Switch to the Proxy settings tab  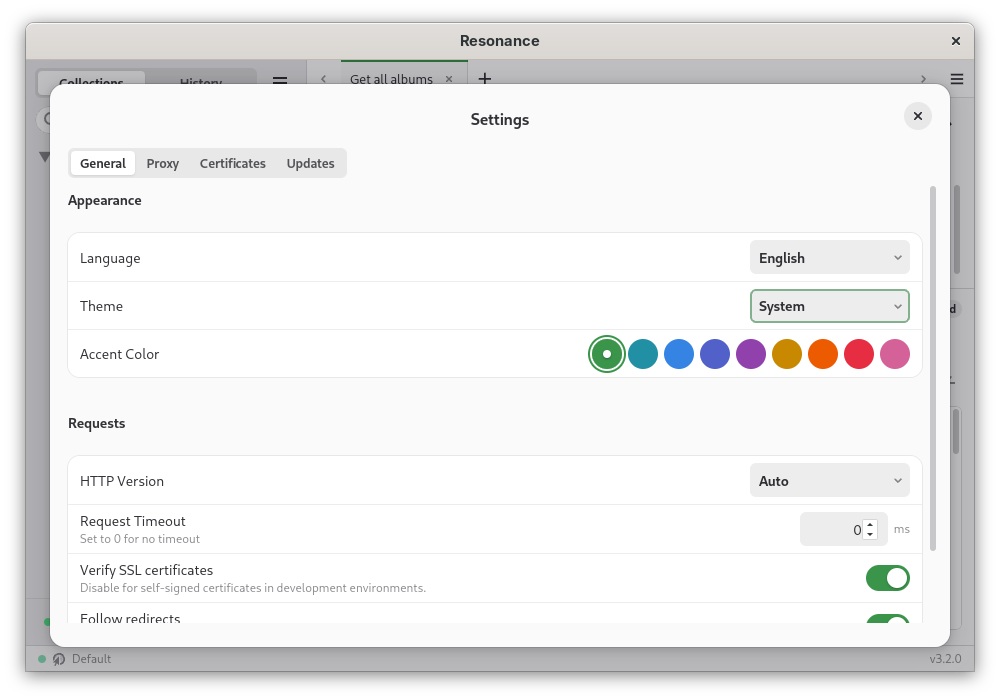(x=163, y=163)
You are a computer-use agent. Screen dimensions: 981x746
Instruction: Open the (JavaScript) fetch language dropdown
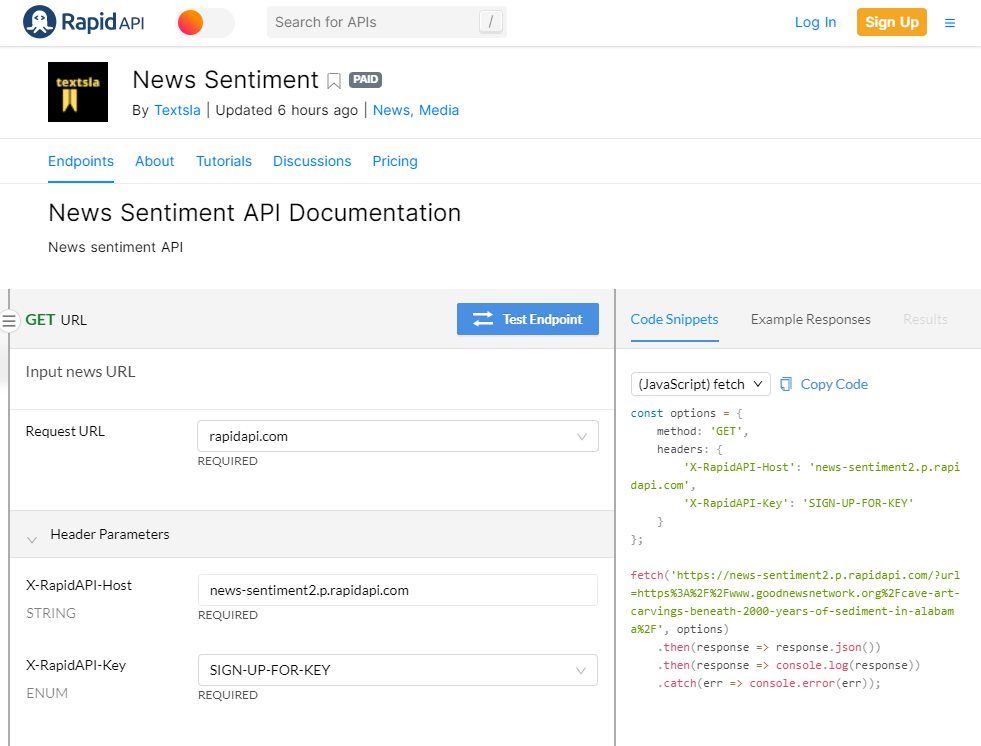(x=700, y=384)
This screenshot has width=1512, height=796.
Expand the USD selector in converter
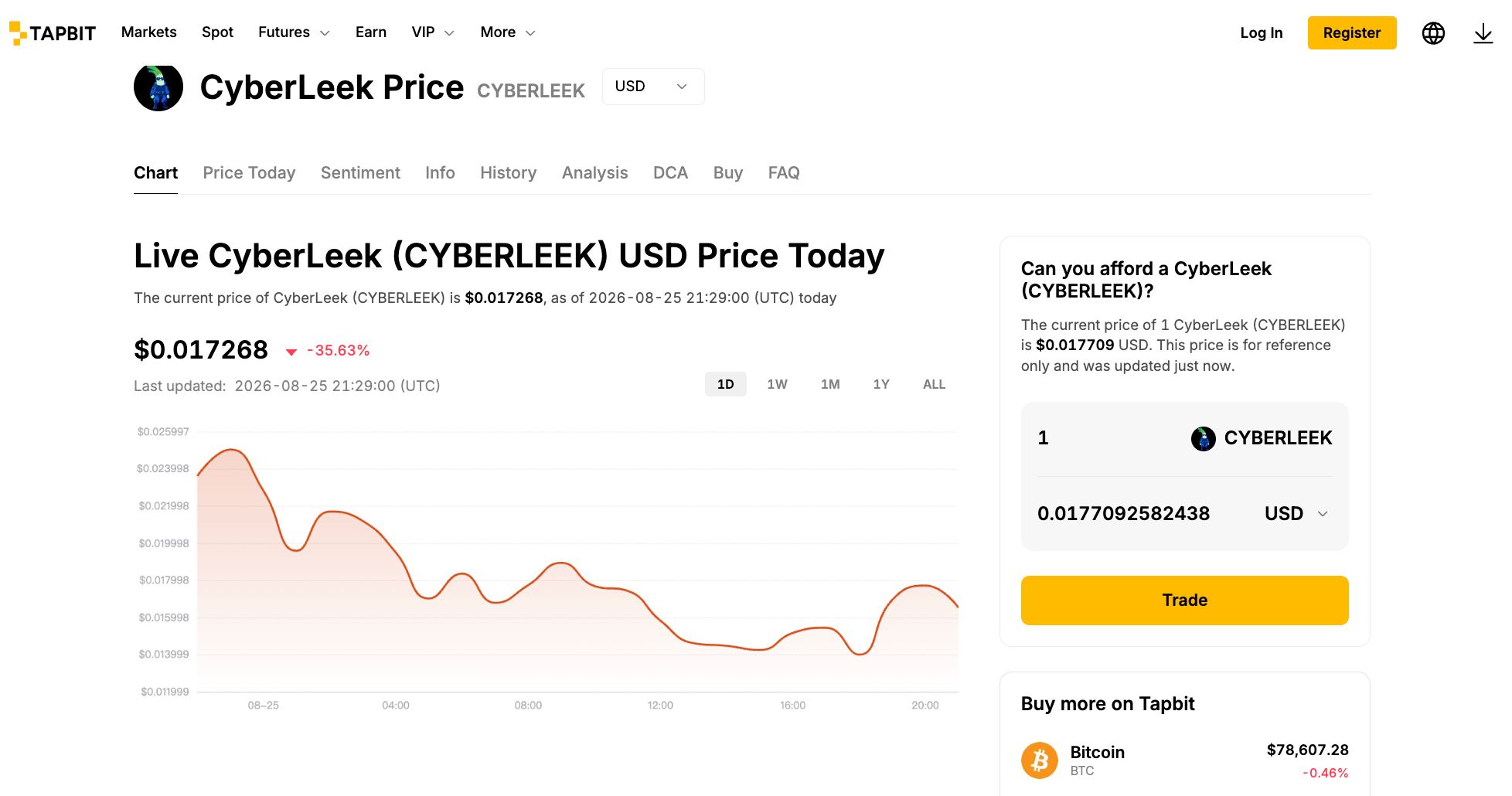1296,514
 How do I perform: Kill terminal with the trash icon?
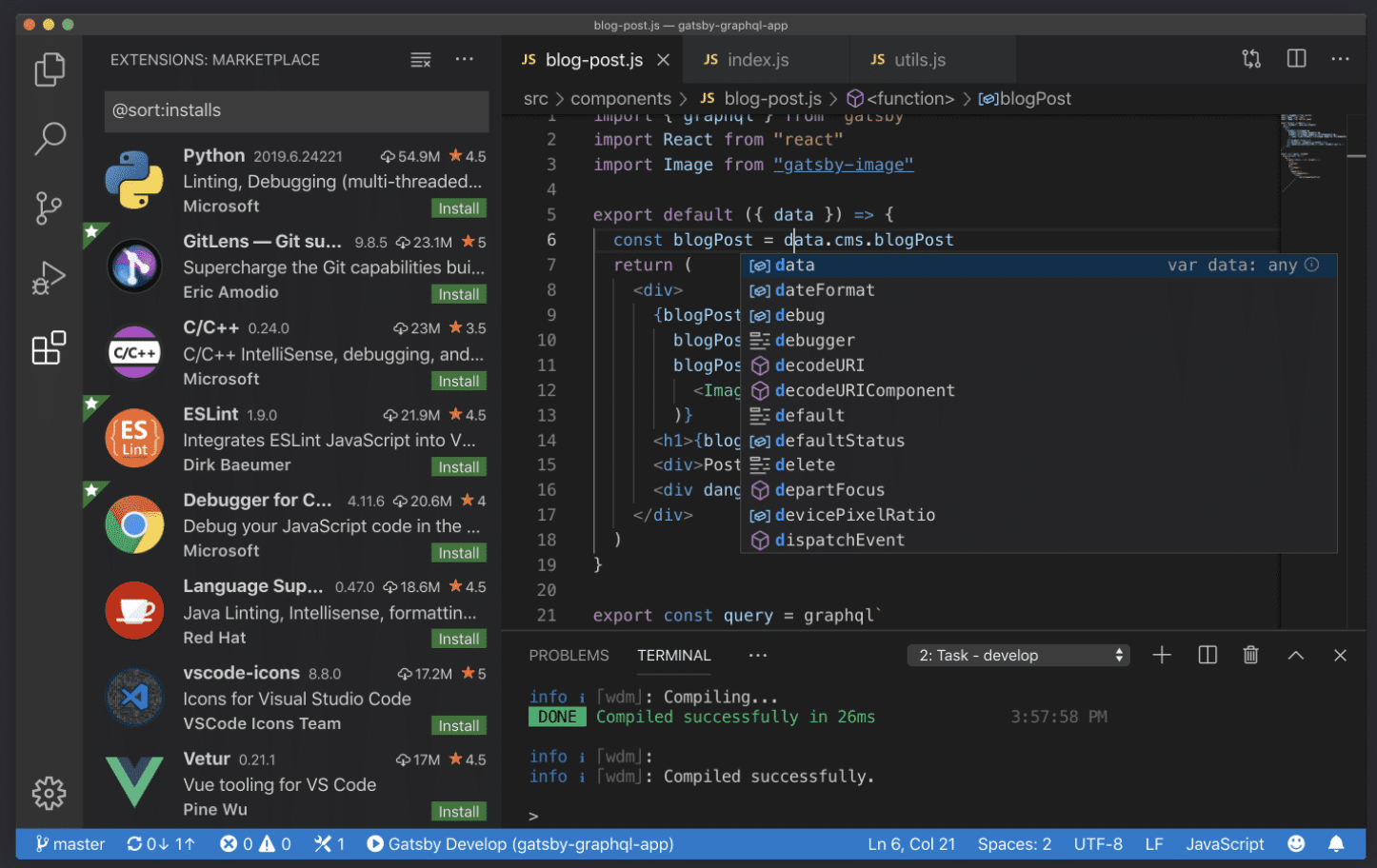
==*==
* [SCHRIFTLICHE AUFGABE]:
Ersetze im Abschnitt, der mit der Zeile mit „This screenshot has width=1512, height=796.“ beginnt und bis zum Ende der Daten reicht, „selector“ durch „dropdown“ und gib ihn sonst unverändert wieder. Lass die Bilder in der Antwort weg.

* [VOLLSTÄNDIGE ANTWORT]:
This screenshot has width=1512, height=796.
Expand the USD dropdown in converter
1296,514
 How do I perform: Kill terminal with the trash icon?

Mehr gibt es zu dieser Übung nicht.